(Data excerpts)
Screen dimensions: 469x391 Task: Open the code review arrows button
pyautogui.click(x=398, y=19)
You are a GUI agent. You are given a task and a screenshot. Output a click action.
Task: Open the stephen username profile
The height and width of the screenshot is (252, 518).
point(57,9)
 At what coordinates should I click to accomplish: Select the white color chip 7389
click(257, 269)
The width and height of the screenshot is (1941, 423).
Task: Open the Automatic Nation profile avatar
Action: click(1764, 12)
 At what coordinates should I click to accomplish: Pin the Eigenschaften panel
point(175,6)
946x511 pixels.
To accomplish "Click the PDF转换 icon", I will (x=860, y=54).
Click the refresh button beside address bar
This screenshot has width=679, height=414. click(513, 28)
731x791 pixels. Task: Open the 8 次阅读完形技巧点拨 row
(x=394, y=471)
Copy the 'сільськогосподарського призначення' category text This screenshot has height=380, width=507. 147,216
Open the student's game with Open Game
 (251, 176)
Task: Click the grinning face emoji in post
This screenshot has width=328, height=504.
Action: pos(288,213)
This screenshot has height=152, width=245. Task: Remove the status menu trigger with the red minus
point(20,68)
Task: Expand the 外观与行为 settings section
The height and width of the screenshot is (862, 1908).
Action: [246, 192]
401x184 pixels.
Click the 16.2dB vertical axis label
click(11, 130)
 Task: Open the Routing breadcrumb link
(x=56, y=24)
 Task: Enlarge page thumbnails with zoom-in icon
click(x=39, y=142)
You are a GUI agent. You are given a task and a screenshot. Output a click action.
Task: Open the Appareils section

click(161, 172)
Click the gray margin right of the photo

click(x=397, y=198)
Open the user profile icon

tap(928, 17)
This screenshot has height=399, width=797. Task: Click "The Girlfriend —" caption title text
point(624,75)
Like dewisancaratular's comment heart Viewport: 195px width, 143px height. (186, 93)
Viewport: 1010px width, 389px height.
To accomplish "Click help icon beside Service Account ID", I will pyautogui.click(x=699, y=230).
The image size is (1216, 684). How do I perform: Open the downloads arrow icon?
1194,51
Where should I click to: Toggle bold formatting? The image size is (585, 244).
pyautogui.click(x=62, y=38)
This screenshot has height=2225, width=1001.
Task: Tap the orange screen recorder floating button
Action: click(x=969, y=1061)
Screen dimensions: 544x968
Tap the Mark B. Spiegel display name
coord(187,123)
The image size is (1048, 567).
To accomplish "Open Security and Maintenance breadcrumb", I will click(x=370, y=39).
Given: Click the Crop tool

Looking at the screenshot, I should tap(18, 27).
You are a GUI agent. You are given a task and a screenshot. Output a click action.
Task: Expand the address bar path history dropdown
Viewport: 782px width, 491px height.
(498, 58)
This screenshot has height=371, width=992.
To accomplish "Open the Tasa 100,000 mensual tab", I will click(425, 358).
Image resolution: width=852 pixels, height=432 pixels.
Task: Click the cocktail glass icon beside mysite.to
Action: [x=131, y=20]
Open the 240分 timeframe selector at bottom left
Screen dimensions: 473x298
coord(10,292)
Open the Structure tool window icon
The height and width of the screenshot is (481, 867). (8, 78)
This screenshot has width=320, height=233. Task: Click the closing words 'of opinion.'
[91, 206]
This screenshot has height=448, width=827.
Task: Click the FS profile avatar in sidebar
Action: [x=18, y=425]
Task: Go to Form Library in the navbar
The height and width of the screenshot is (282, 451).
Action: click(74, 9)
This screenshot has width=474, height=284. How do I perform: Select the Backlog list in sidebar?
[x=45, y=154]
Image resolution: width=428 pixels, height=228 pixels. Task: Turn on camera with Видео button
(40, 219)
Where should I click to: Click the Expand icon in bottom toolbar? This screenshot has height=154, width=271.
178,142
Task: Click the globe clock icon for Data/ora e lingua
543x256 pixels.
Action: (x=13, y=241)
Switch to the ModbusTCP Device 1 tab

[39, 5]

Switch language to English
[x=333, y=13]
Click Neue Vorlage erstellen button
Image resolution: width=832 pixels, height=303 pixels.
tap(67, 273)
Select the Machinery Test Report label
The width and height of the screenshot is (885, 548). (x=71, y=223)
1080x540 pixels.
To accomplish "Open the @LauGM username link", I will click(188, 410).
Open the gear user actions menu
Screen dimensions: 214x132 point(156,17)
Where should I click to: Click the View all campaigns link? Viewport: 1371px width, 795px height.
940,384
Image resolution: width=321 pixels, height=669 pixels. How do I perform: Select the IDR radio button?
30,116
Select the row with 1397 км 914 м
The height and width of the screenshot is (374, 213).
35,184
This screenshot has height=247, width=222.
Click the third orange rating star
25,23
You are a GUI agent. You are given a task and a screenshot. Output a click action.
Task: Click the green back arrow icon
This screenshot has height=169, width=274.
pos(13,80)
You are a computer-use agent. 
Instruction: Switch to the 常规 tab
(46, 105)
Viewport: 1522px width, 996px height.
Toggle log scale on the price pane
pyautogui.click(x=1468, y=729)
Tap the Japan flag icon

▶ [Problem details] Look through the entries above; copy every line holding the string "username".

▶ [Your solution]
Task: Open the stephen username profile
To accomplish "Open the @LauGM username link", I will click(188, 410).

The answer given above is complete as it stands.